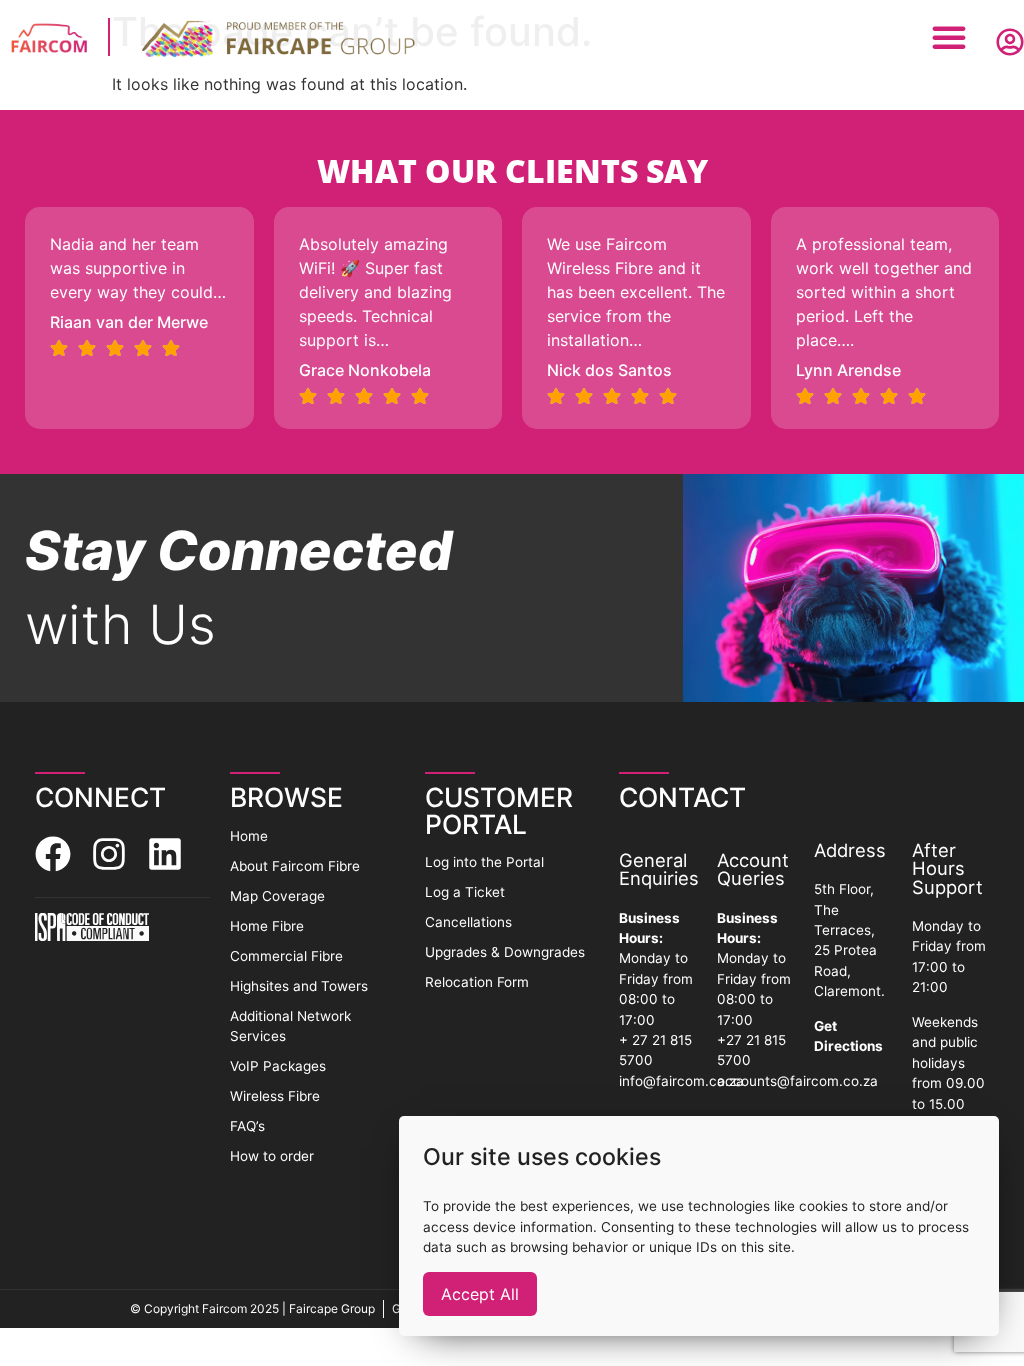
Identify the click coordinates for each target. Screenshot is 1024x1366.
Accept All (480, 1294)
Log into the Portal (484, 862)
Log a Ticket (465, 892)
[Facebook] (53, 854)
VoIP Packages (278, 1066)
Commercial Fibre (286, 956)
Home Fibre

• _Aim of the task_
Exactly the lines from the one with "Log into the Portal (484, 862)" through the end of the entries, both included, should be written out, and no others.

• _Task answer_
Log into the Portal (484, 862)
Log a Ticket (465, 892)
[Facebook] (53, 854)
VoIP Packages (278, 1066)
Commercial Fibre (286, 956)
Home Fibre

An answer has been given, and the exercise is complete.